South Korea, like Japan and Singapore, has little street crime and there are no “no-go” districts in its capital.
It was also one of the most successful capitals at Covid-19 containment, exiting the crisis with per-capita death rates far below those of its European and North American peers – and all achieved without a single lockdown.
And every day, millions of commuters pack its densely packed public transport networks with no wipeouts.
Yet in defiance of its status as a manufacturing powerhouse, with a sparkling national infrastructure and widespread takeup of world-class ICT devices, the country continues to suffer lethal, man-made disasters.

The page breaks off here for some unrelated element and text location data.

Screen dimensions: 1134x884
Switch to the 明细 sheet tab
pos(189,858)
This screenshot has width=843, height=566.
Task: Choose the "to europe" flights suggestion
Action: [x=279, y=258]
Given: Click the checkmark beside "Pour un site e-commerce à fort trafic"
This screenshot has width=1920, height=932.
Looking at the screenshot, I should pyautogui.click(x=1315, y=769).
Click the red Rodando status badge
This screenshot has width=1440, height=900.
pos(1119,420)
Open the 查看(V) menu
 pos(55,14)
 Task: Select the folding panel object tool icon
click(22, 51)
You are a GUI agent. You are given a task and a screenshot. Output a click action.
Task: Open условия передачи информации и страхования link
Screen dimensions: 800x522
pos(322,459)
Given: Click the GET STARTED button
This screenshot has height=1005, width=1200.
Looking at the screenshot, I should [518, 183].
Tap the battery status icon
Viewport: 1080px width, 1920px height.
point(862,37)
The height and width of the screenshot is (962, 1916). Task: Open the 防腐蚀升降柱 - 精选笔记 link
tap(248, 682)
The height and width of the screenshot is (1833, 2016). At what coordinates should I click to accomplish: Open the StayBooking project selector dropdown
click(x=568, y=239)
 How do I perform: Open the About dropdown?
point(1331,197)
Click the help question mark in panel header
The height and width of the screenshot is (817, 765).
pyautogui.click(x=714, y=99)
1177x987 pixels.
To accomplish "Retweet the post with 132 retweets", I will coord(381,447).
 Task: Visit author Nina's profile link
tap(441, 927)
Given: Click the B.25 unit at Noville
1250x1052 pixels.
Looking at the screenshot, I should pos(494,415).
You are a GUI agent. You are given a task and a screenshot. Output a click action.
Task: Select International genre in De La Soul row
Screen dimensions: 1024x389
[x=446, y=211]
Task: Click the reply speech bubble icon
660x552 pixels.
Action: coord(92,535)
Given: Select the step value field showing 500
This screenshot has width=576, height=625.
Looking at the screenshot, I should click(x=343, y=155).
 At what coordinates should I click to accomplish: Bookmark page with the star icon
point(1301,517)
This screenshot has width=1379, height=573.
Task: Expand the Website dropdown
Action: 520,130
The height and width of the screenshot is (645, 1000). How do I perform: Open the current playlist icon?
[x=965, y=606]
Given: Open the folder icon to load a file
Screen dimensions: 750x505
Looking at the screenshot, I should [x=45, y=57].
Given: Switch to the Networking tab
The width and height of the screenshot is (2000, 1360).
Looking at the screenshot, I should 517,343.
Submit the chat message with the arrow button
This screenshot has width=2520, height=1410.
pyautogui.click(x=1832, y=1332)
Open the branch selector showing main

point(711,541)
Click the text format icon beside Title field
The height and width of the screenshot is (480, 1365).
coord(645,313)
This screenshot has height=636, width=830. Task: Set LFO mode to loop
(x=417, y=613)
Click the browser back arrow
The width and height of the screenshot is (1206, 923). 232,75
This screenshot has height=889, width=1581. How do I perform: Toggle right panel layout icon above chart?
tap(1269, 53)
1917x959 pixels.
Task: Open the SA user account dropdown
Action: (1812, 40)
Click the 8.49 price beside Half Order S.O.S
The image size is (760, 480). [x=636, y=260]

Public information source Wikipedia has a long list, dating back to 1953, the year the Korean War ended. Courtesy of democratization and its “economic miracle”, Korea joined the “rich nation’s club” of the OECD in 1996 but many disasters have taken place in the years since.
These include the fire at an illegal bar in 1996 (killing over 50); a plane crash in 2002 (killing 129); an arson attack on a subway station in 2003 (killing 192); the sinking of the ferry Sewol in 2014 (killing 304); a grate collapse at a K-pop concert (killing 16), and multiple lethal fires in gyms, hospitals and warehouses, killing scores.
As with the Itaewon crowd crush, many of these disasters originate in faulty software – misgovernance, systemic failure, unobserved regulation, corruption – rather than problematic hardware.
At a time when South Korea is the focus of interest and affection as the generator of much global pop culture – from supergroups BTS and Black Pink to cinematic sensations “Parasite” and “Squid Game” – Han hoped the Itaewon carnage would not tarnish the national brand.
“I hope that this will not affect in any degree on the image global young men and women, boys and girls have on Korea,” the prime minister said. “Our government will do our best to recuperate some of the concerns they may have…so we will maintain our good image as one of the safest countries in the world.”